Diane Kruger et Michael Fassbender dans « Inglourious Basterds » de Quentin Tarantino.

Vous partagez votre temps entre la France et l’Amérique du Nord : le travail change-t-il des deux côtés ?
En France, le cinéma est considéré comme une culture, en Amérique, c’est une industrie, l’argent se gagne avec les films et cela change les dynamiques et les opportunités. En France, la tâche du producteur est d’aider le réalisateur à traduire son idée en film, en Amérique, il recherche les bons chiffres pour obtenir le meilleur produit. Il y a des exceptions, mais rares. En Amérique, si vous êtes acteur, vous feriez mieux de ne pas vous faire trop d’illusions. Parfois, ils vous choisissent simplement parce que vous correspondez à une identité, par exemple s’ils ont besoin d’une actrice européenne dans une coproduction. Mais peut-être qu’ils avaient quelqu’un d’autre en tête. Ce n’est pas grave, j’ai arrêté de me sentir mal, l’important c’est de toujours faire de son mieux. Et soyez très clair sur le fait que tout cela n’est qu’un jeu.

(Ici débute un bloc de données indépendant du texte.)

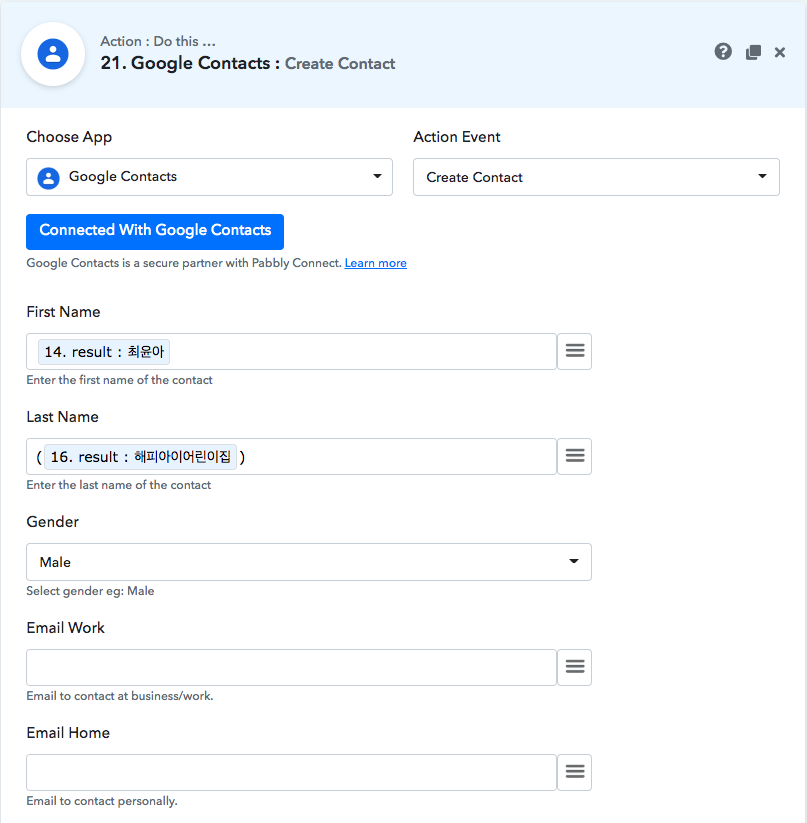807x823 pixels.
Task: Click the step title Create Contact text
Action: click(x=340, y=64)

En tant qu’Européen vivant aux Etats-Unis, comment voyez-vous les prochains mois, à l’approche des élections ?
New York, où je vis, est hystérique. Je ne serai pas là en novembre, lors des élections, heureusement. C’est un véritable moment décisif pour l’Amérique.

Diane Kruger : «Moi aussi, je suis victime de complotistes»

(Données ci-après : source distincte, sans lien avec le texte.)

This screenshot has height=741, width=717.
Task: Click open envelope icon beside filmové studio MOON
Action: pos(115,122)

L’un de ses trois personnages est un théoricien du complot déterminé. Les théories du complot jouent un rôle de plus en plus important dans la création d’idées influentes.
En Amérique, c’est de la folie. Les adeptes de QAnon produisent chaque jour de nouvelles théories du complot. Et c’est incroyable comme le canular qu’un fou met sur Internet devient réalité en un instant. Ça m’est aussi arrivé. J’essayais d’obtenir un passeport allemand pour ma fille, mais quelqu’un sur Wikipédia avait écrit que j’étais citoyen américain (la nouvelle est toujours sur la page Wikipédia, éd ), ce qui est absolument faux : je vis en Amérique avec la Green Card. Cependant, la responsable de l’ambassade allemande ne m’a pas cru, elle n’a pas accepté la réalité des faits et des documents que j’ai présentés. Il préférait croire ce qu’il lisait sur Internet. Et si un responsable de l’ambassade le faisait, je ne peux qu’imaginer quel effet la prolifération des mensonges pourrait avoir sur les gens ordinaires. J’ai dû apporter un document du consulat américain confirmant que je n’avais jamais essayé de demander la citoyenneté américaine.

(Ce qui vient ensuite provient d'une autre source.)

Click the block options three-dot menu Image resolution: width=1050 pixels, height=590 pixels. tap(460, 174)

Diane Kruger et Richard Gere dans « He Was My Son », au cinéma à partir du 18 juillet.

L’Allemagne ne vous manque-t-elle pas, fonctionnaires mis à part ?
Je l’ai quittée il y a plus de 25 ans maintenant. Je suis partie tôt, ma famille était compliquée, mais la musique et le ballet m’ont permis de rêver, j’ai commencé à danser à l’âge de deux ans. J’étais encore petite quand je suis partie à Londres pour fréquenter l’académie de danse, mais à 13 ans je me suis blessé au genou. Carrière terminée. J’aurais peut-être pu recommencer, mais cette pause m’a fait comprendre que c’était une vie difficile et, même si mon genou s’améliorait, il était clair que je ne serais jamais une danseuse étoile. Mais je voulais partir, j’ai cherché d’autres voies et quand j’ai gagné un concours de mannequin, même si je n’étais pas encore majeure, ma mère m’a laissé partir. J’ai pris un congé sabbatique de l’école, j’ai laissé la porte ouverte, mais je ne suis jamais revenu. Cette fois-là, dans un appartement avec d’autres modèles, à Paris, et sans le contrôle de personne, c’était très amusant. Je ne travaille pas beaucoup en Allemagne, j’aimerais que cela arrive plus souvent. Mais depuis que j’ai une fille, je veux qu’elle parle aussi allemand. Il est important pour moi que la culture et la langue de sa mère fassent partie de sa vie.

Votre fille sait-elle ce que sa mère fait dans la vie ?
Elle est venue plusieurs fois sur le plateau, mais elle s’ennuie. Et à la fin d’une journée de travail, il m’a demandé un jour : « Maman, pourquoi tu pleures autant ? ».